Her seçimde, her partide listeye giremeyenler, küskünler ve kırgınlar oluyor. Eğer tüm adaylar önseçim yoluyla belirlenmiş olsaydı, kimse kırılmazdı, kimse küsmezdi ve kimse de ses çıkarmazdı. Demokratik karara herkes saygı gösterirdi. Ne var ki her ne halse son 15 yıldır partiler ön seçimden uzaklaştı. Bunun için de, merkez yoklaması yoluyla yapılan aday tespitinde, ister istemez, dostluk, arkadaşlık ve çıkar ilişkileri etkili oluyor.
Kırgınlar ve küskünler yanında, doğal olarak partinin gidişatını beğenmeyenler, düşünce yapıları parti yöneticilerinden farklı olanlarda oluyor. Bu son gurubu özellikle partinin gidişini beğenmediği için aday olmayanlar oluşturuyor. Bu gibileri ülke çıkarları ile siyasi baskı arasında ezilip kalıyor.
Çünkü, seçim süreci başladı mı, siyasi partiler ‘’seçime kadar kimse ses çıkarmasın‘’ diyor. Parti üyelerinden bir kısmı, ‘’başarısızlık olursa konuşanın üstünde kalır’’ diye baskı yapıyor.
İnsanları susturmak için bazı partilerin seçimi bir baskı aracı olarak kullanması, seçimi istismar etmeleri demektir. İnsanların konuşmasını istemeyen siyasi partiler için en kestirme yol ön seçimdi. Ön seçim yapmayı göze alamayan partilerin, demokratik tenkitleri normal görmesi gerekir.
Hele hele demokratik yolla parti yönetiminde kalamayacak olanların, doğru söyleyenleri susturmak için seçimi bir baskı unsuru olarak kullanmaları, partilere de zarar vermektedir.
Hatta bu yolu, geçmişte partide görev alanları haksız yere suçlamanın bir aracı olarak istismar eden yöneticiler de var. Maalesef bazı köşe yazarları da bu kervana katılıyor.

**Veri Satırları**:
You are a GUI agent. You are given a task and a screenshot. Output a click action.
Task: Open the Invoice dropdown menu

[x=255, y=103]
* * *
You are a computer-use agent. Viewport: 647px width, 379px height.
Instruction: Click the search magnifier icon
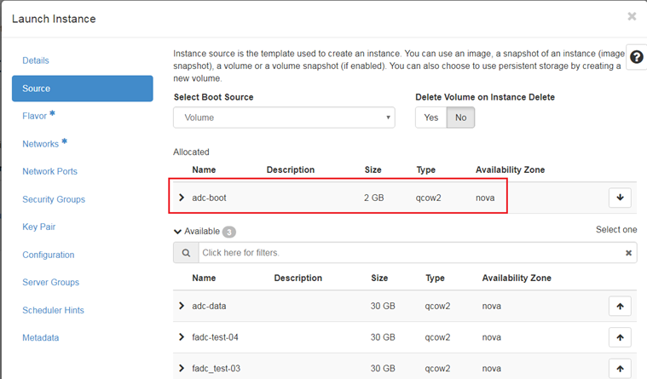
...
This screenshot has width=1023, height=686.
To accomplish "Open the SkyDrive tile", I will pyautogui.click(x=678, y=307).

**İstenen Görev**:
Ön seçim konulu metinde "Hatta bu yolu, geçmişte" sözlerinden "bu kervana katılıyor." sözlerine kadar olan kısmı hiç değiştirmeden yazınız.

**Yazılı Cevap**:
Hatta bu yolu, geçmişte partide görev alanları haksız yere suçlamanın bir aracı olarak istismar eden yöneticiler de var. Maalesef bazı köşe yazarları da bu kervana katılıyor.